• PROMPT: Pull out every line in the entries below that contains the word "height".

(Document and screenshot pointing entries)
▬▬▬

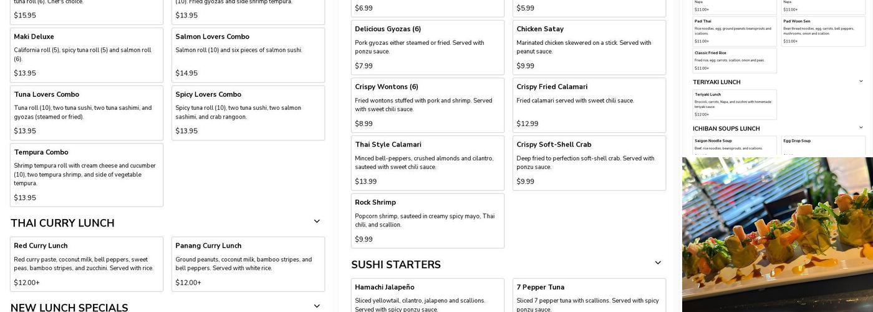Choose the Panang Curry Lunch item

[x=248, y=264]
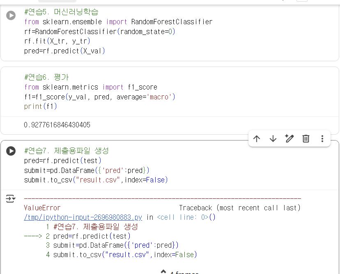Move the selected cell up
Viewport: 340px width, 274px height.
[257, 139]
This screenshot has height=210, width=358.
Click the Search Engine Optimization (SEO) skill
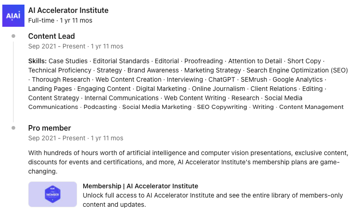point(297,70)
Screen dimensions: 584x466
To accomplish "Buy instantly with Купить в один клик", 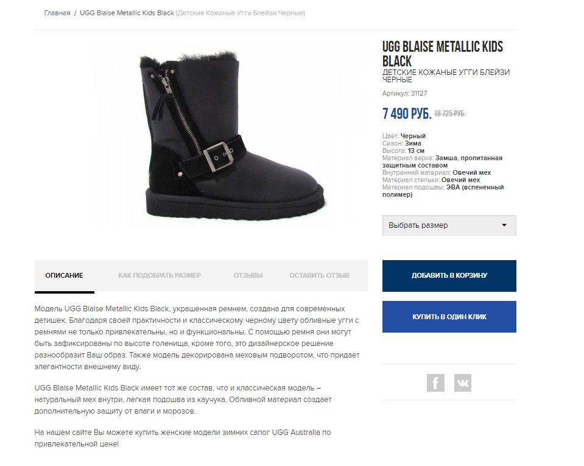I will pos(449,317).
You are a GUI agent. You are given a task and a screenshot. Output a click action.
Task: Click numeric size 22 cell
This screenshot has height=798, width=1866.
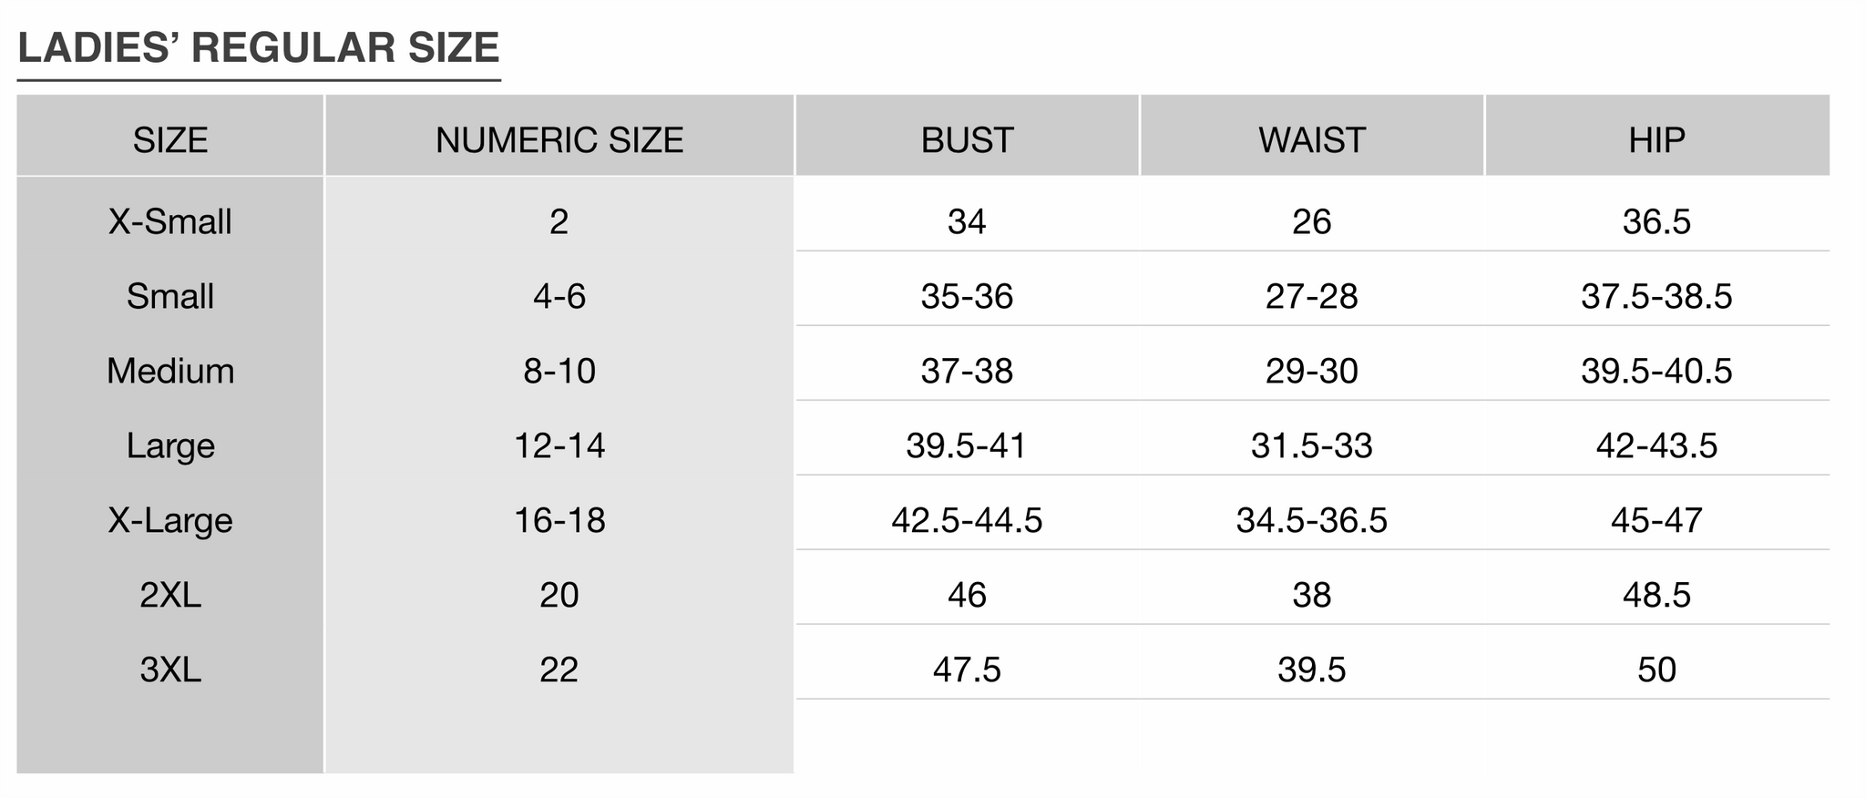pyautogui.click(x=559, y=670)
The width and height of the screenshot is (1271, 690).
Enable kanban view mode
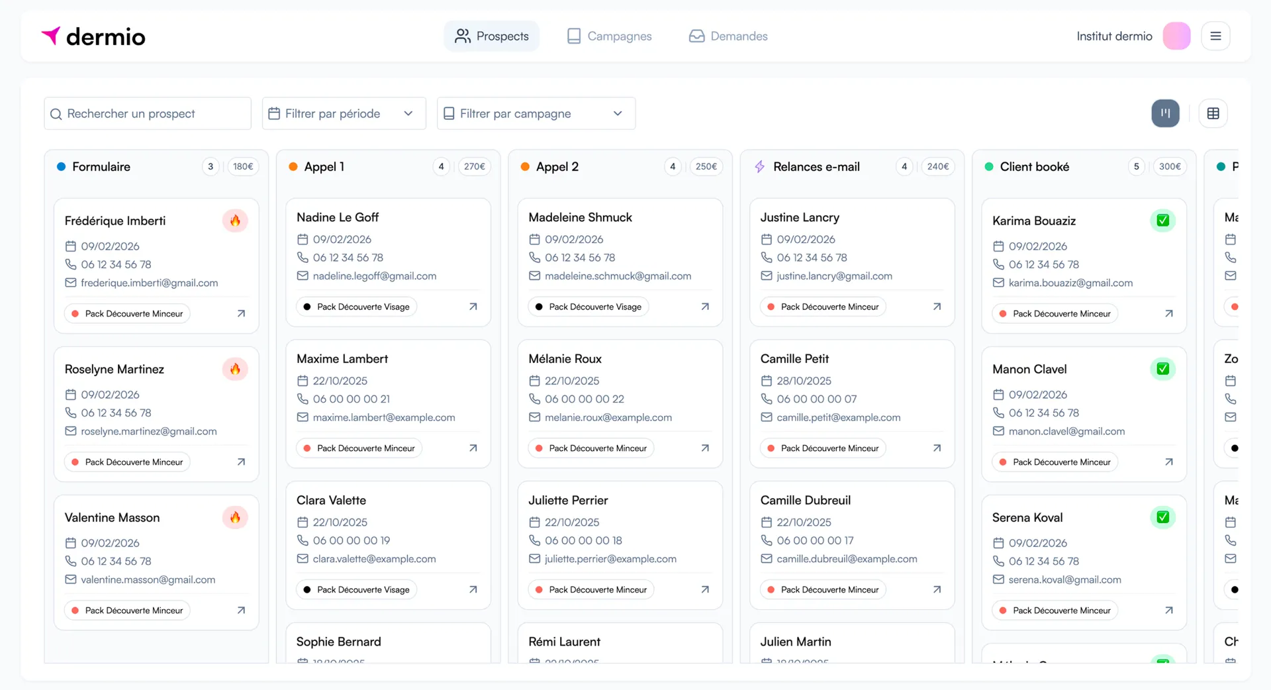[x=1165, y=113]
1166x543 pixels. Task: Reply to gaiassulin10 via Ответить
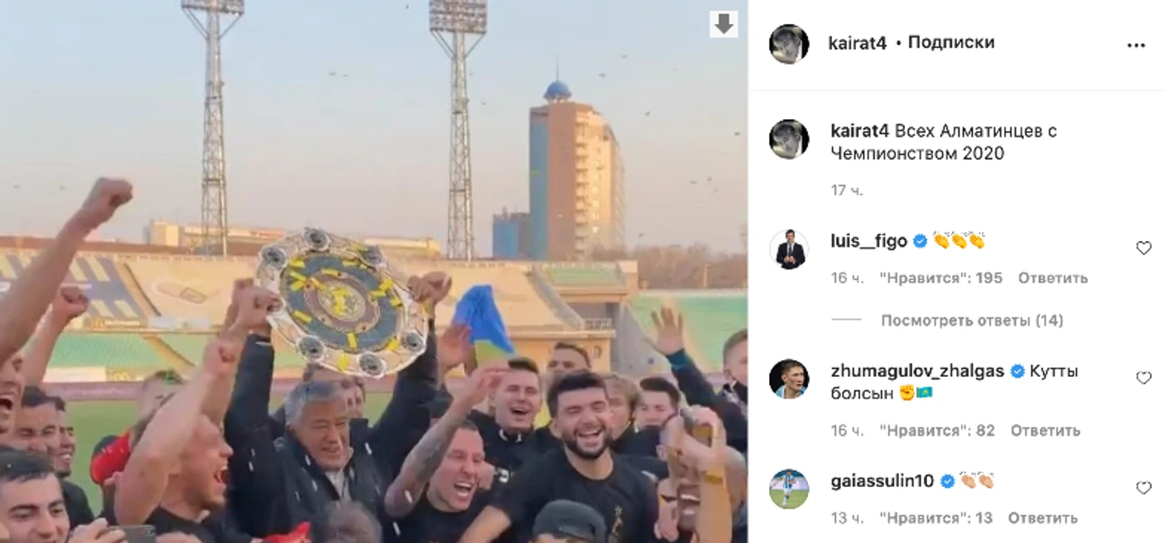pyautogui.click(x=1042, y=518)
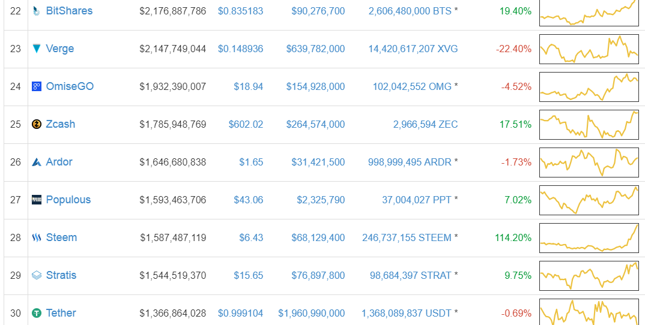
Task: Click Tether volume $1,960,990,000
Action: (312, 313)
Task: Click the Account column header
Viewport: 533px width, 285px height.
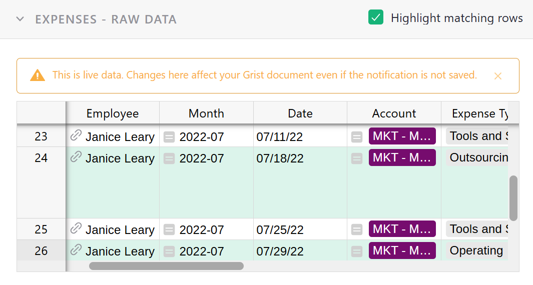Action: point(394,114)
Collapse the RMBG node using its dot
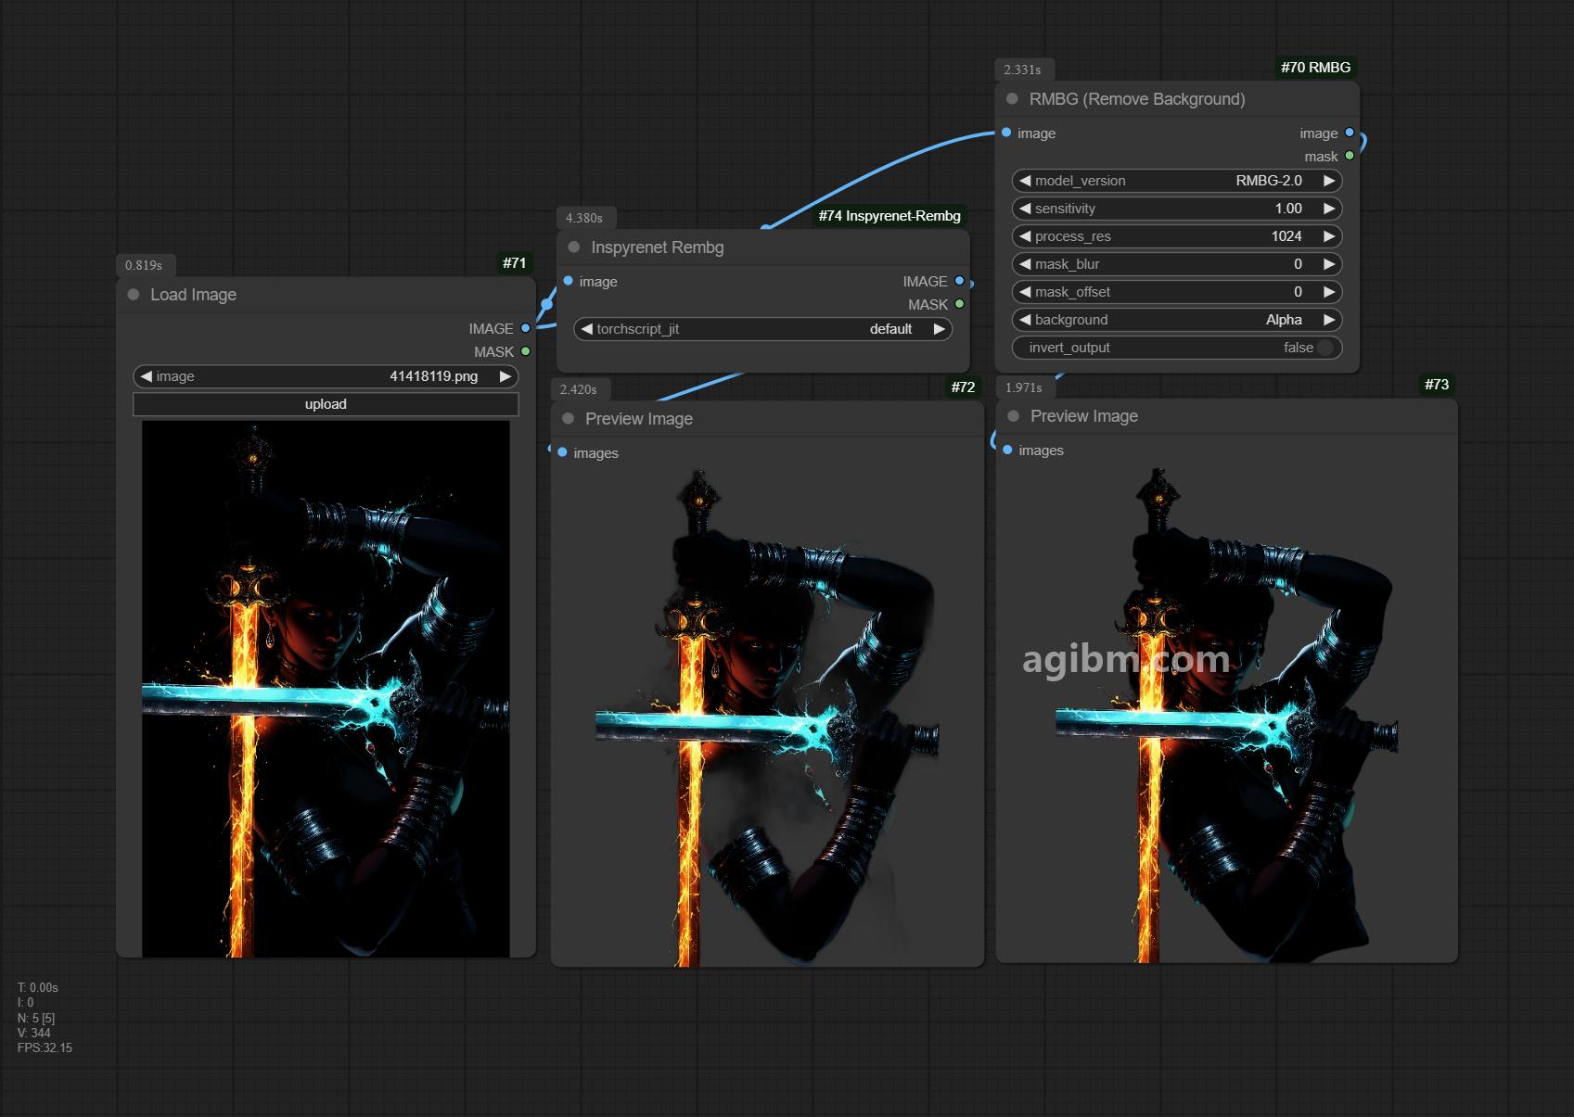 click(x=1012, y=98)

▬▬▬

• RESPONSE:
Viewport: 340px width, 274px height.
This screenshot has height=210, width=358.
This screenshot has height=798, width=1866.
The width and height of the screenshot is (1271, 690).
Viewport: 533px width, 285px height.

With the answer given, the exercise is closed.